Voting Classifier Accuracy  using hard strategy : 0.9532163742690059


In [47]:
#Soft voting
VC =VotingClassifier(estimators=[('knn',knn),('lg',lg),('tree',tree)], voting='soft')

#Train part
model4=VC.fit(X_train,Y_train)

#Prediction
Y_pred = VC.predict(X_test)
#Accuracy
print( f"Voting Classifier Accuracy using soft strategy :{metrics.accuracy_score(Y_test,Y_pred)} " )
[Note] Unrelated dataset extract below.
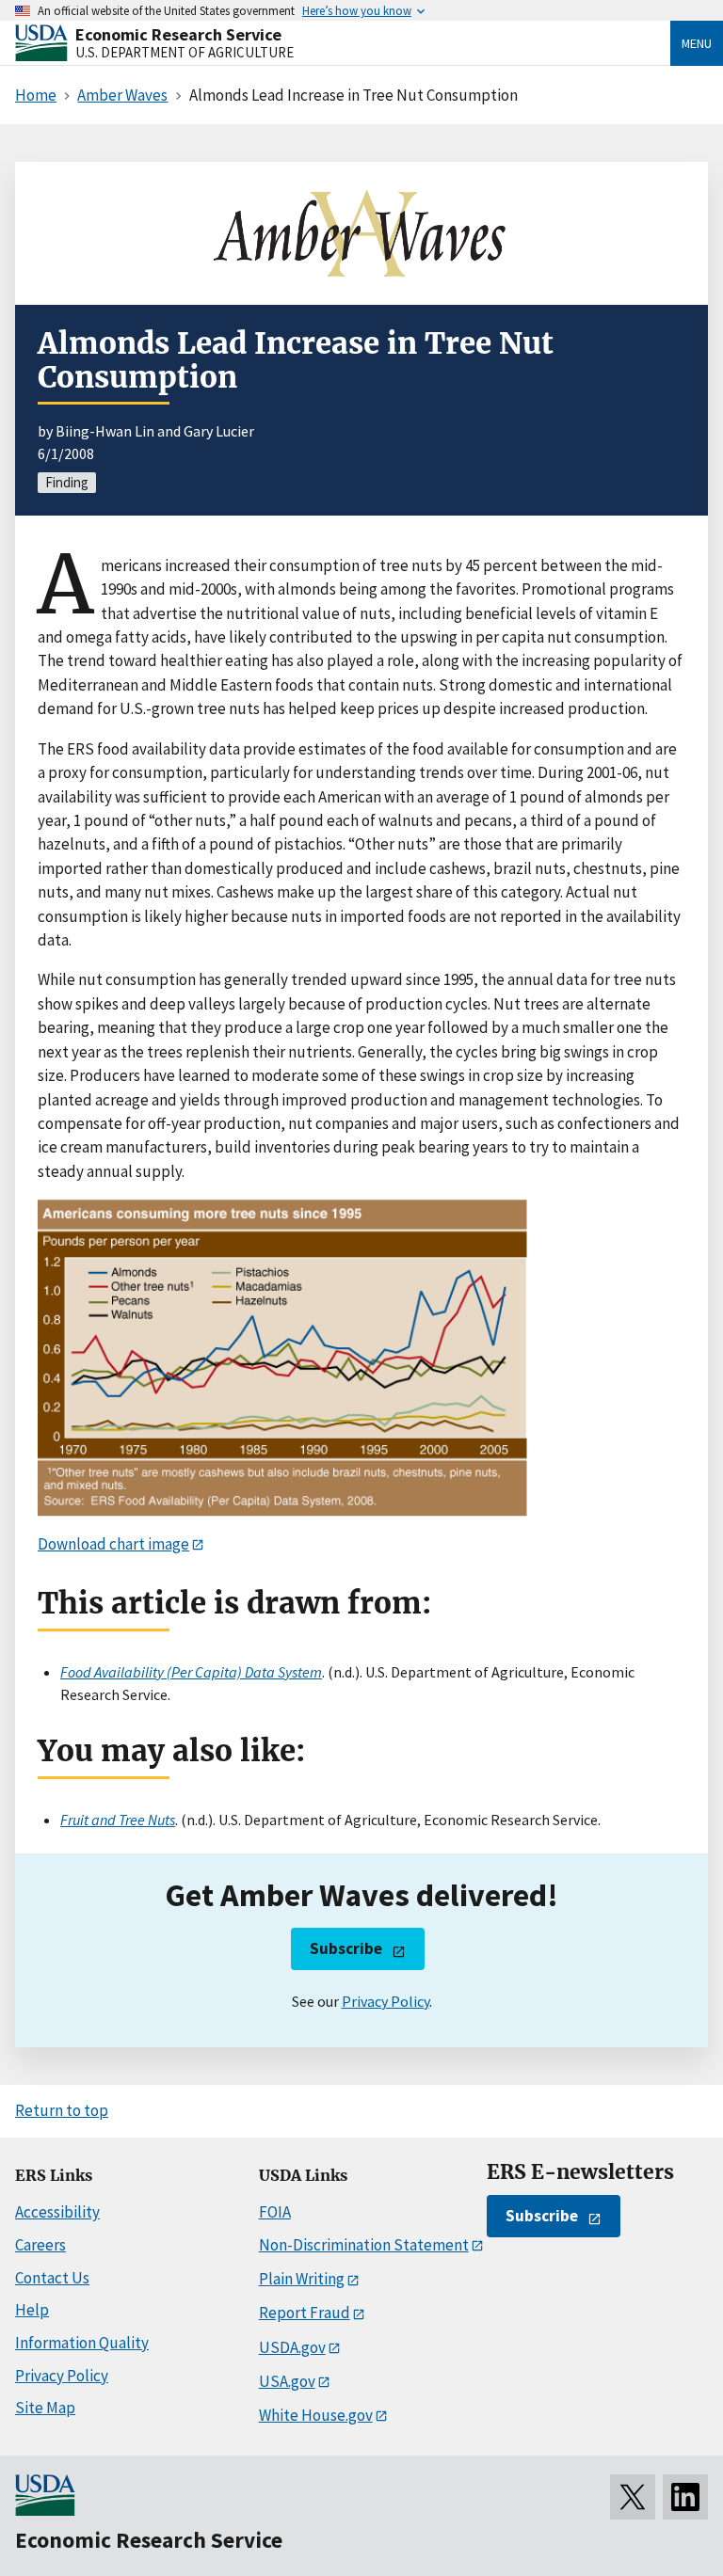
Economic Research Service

Voting Classifier Accuracy using soft strategy :0.9473684210526315 


Draw a conclusion !

Ensemble methods bring together the results of two or more separate machine learning algorithm in an attempt to produce a collective result that is more accurate than any of the individual algorithms.
In soft voting the probabilities of each of the classes are averaged to produce a result. 
In hard voting the predictions of each algorithm are considered with the ensemble selecting the class with the highest number of votes.